YouTube Videos and Search

Video Marketing Las VegasI hear it all the time from clients and prospects. “We guarantee you first page of [Google, YouTube, Google News…]”.

Please keep this in mind, when someone in my industry says the word “guarantee” in regards to Google, take it like a grain of salt. Google even tells you to beware of guarantees made by SEOs.

When it comes to YouTube, whatever the motivation behind people posting videos, more than likely they want those videos to actually be seen. They want to drive traffic to those videos to

  • promote their business
  • earn revenue for showing ads
  • or just to get their words out there.

When someone tells them they’ll guarantee first page for your YouTube video, you may want to see how Google has changed their YouTube ranking.

When we do a search, in YouTube, how does YouTube seem to know exactly what videos we’re looking for?

How Google and YouTube Rank Differently

Even though Google owns YouTube, being able to figure out what each video’s content is about to correctly show when someone is searching for it, isn’t the same as ranking websites. Google ranks websites based mostly on what the website text is about, and how relevant other websites think it is by the quality of incoming links. Google understands the content and the context which it’s been used. That isn’t too easy on YouTube since the main content is in the video itself. As of now, YouTube doesn’t use the spoken words in the video to figure out what’s in it. Although according to a new Google patent, that may change.

In The Beginning…

If you’ve ever uploaded a video on YouTube, you know that after you upload it, you give it a relevant title, description, and tags. This is to help Google figure out what the video is about. If you’re lucky, that video may show for keyword searches based on that information. Though, it may not show for those same words for long.

In the past, people were able to give their videos a boost in the rankings by using (read: abusing) YouTube’s likes, embeds, views, comments, and building crappy backlinks which can all be faked. Heck, in the past, if you used all of those, not only would you show on the top of YouTube, but your video would also show on page one of a Google search.

Google Search vs YouTube Search

What’s the big difference when doing a search on Google and on YouTube? It’s what you do after you see your search results. After a Google search, you go off to another website, after a YouTube search, you stay on YouTube and watch your video, then you do something else. That’s how they know what you’re doing- you’re staying on the same domain ( which makes your behavior easy to track. Let’s take a look at what they can find out, and why it matters.

How YouTube’s Ranking Algorithm Has Evolved

YouTube uses the title of the video and it’s meta tags for approximately the first seven days the video gets uploaded (according to Tim Schmoyer from VideoCreators). In that first week, YouTube is gathering a ton of information on that video. During that period, they identify what people are doing before, during, and after watching it to determine its content.

Your YouTube Engagement

If you search for: “Porsche 911”, you click and watch a video, more than likely it’s about a Porsche 911. How long you watched that video will give YouTube great input on how relevant the search term you searched and if it matched the subject matter of the video that you just watched (or stopped watching).

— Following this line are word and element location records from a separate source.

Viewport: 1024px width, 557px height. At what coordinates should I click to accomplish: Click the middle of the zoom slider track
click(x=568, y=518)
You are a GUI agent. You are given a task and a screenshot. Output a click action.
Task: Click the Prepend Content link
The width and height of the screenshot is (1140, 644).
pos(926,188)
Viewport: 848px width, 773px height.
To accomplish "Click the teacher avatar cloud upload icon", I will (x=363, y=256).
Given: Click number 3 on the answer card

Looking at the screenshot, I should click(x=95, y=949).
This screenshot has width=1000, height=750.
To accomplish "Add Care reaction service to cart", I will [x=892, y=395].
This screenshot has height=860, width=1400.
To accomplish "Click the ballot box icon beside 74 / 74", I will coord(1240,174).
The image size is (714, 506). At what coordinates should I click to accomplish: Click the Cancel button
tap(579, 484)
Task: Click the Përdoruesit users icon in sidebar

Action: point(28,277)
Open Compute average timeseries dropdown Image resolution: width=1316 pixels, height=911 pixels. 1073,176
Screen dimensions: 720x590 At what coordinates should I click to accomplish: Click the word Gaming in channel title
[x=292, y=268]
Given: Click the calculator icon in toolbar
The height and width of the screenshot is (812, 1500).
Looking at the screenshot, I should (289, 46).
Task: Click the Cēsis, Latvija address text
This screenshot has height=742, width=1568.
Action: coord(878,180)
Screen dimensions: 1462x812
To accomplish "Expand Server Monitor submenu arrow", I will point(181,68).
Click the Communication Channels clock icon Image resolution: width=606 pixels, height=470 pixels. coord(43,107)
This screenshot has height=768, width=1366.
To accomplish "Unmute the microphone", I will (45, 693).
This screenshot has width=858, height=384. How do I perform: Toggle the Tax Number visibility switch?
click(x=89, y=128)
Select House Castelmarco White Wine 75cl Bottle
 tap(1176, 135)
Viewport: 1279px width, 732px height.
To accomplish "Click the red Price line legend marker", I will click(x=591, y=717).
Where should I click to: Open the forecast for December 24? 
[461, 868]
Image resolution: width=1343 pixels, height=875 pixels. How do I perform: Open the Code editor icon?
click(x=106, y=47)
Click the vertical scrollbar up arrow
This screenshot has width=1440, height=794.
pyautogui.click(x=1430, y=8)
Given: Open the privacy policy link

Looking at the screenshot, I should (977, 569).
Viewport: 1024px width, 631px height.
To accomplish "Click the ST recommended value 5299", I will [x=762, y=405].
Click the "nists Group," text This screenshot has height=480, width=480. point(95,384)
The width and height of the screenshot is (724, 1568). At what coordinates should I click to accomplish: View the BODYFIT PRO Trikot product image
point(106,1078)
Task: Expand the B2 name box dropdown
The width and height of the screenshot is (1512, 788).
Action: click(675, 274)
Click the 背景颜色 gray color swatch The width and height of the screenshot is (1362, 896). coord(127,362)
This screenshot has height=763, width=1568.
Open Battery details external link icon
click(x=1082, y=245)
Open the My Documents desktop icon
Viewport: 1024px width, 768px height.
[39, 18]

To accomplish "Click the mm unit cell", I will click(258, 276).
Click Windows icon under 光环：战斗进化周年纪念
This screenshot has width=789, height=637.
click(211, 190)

After you’ve watched the video, you realize you want to find out more, so you may click a related video that comes up when the first video is over. Then, you may do another, more specific search like “Porsche 911 2008”. With that pattern YouTube can figure out that the original video and subsequent videos and if they matched the searched the keyword Porsche.

From the YouTube blog: “Now when we suggest videos, we focus on those that increase the amount of time that the viewer will spend watching videos on YouTube, not only on the next view, but also successive views thereafter.”

Your engagement with that video still plays a role- Are you liking the video? Are you saving it to a playlist? Are you adding it to your playlist? Are you sharing it with others? Are you subscribing to the creator’s YouTube channel?

Like I mentioned above, watch time it the most important, and by a long shot. Watching a 10 minute video for 5 minutes, means more than watching a one minute video for the full one minute. Multiply these factors by tons of users and you get pretty accurate results.